Classic and Modern Reinforcement Learning

Reinforcement Learning

At the Deep Reinforcement Learning Symposium at NIPS this year I had the pleasure of shaking hands with Dimitri Bertsekas, whose work has been foundational to the mathematical theory of reinforcement learning. I still turn to Neuro-Dynamic Programming (Bertsekas and Tsitsiklis, 1996) when searching for tools to explain sample-based algorithms such as TD. Earlier this summer I read parts of Dynamic Programming and Optimal Control: Volume 2, which is full of gems that could grow into a full-blown NIPS or ICML paper (try it yourself). You can imagine my excitement at finally meeting the legend. So when he candidly asked me, “What’s deep reinforcement learning, anyway?” it was clear that “Q-learning with neural networks” wasn’t going to cut it.

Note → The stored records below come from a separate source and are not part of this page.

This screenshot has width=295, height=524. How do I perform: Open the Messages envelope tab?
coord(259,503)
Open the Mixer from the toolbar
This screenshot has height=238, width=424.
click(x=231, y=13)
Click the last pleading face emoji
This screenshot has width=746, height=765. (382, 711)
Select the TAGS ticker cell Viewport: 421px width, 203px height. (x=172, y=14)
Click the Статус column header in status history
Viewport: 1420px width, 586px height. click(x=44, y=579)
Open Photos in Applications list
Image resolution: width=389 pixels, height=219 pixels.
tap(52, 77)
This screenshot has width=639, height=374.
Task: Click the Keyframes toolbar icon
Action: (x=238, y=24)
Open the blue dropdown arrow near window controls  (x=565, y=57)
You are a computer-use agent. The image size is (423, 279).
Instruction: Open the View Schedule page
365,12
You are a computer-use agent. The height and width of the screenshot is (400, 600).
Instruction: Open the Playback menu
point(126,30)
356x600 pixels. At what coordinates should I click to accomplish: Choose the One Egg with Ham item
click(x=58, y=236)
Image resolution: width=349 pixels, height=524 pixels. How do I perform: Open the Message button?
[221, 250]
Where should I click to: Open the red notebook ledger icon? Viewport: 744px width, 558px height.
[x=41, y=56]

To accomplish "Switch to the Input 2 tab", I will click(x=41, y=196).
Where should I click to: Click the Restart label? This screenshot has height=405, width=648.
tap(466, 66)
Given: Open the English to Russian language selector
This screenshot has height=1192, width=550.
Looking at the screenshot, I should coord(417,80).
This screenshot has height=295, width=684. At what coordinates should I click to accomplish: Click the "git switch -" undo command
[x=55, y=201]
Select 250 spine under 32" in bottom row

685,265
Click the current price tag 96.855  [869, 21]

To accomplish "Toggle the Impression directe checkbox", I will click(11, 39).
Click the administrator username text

There is an answer I do like to give. The novelty in deep reinforcement learning isn’t the combination of deep networks with RL methods; one of the oft-cited early successes of RL, TD-Gammon, was all about the MLP. Nor is it really in its chief algorithms: experience replay is 25 years old. Instead, it seems to me that the distinctive characteristic of deep reinforcement learning is its emphasis on perceptually complex, messy environments such as the Arcade Learning Environment, richly textured 3D mazes, vision-based robotics. As Rich Sutton would put it, deep reinforcement learning is not a solution, but rather a collection of problems.

What’s quite surprising is the relatively little attention that the field has given to the classic reinforcement learning literature — ranging from the method of temporal differences being designed as a purely predictive algorithm, to the wealth of results on exploration in Markov Decision Processes produced in the mid-2000s. This is surprising because many of the challenges posed by the environments characteristic of deep RL have strong roots in early reinforcement learning research. As the saying goes, those who cannot remember the past must eventually repeat it, and I think the community will benefit from a modern exposure to that literature.

The aim of this blog is then really twofold: first, to take a journey through some of the less appreciated results in reinforcement learning and decision making, and present them in a more accessible way. Second, to provide, when the occasion arises, simple proofs or illustrations of notions from RL folklore — filling in the gaps, if you will, left by past authors.

There are, of course, many people better suited to this task than I. Don’t expect, then, material which has been better explained elsewhere. In particular, a new edition of Sutton and Barto’s seminal book is due to be released soon, and I encourage you to consult it.

References

Reinforcement Learning: An Introduction. Sutton and Barto, 2nd edition (draft available online).
Dynamic Programming and Optimal Control: Volume 2. Bertsekas (2012).
Neuro-Dynamic Programming. Bertsekas and Tsitsiklis (1996).
Algorithms for Reinforcement Learning. Szepesvári (2010).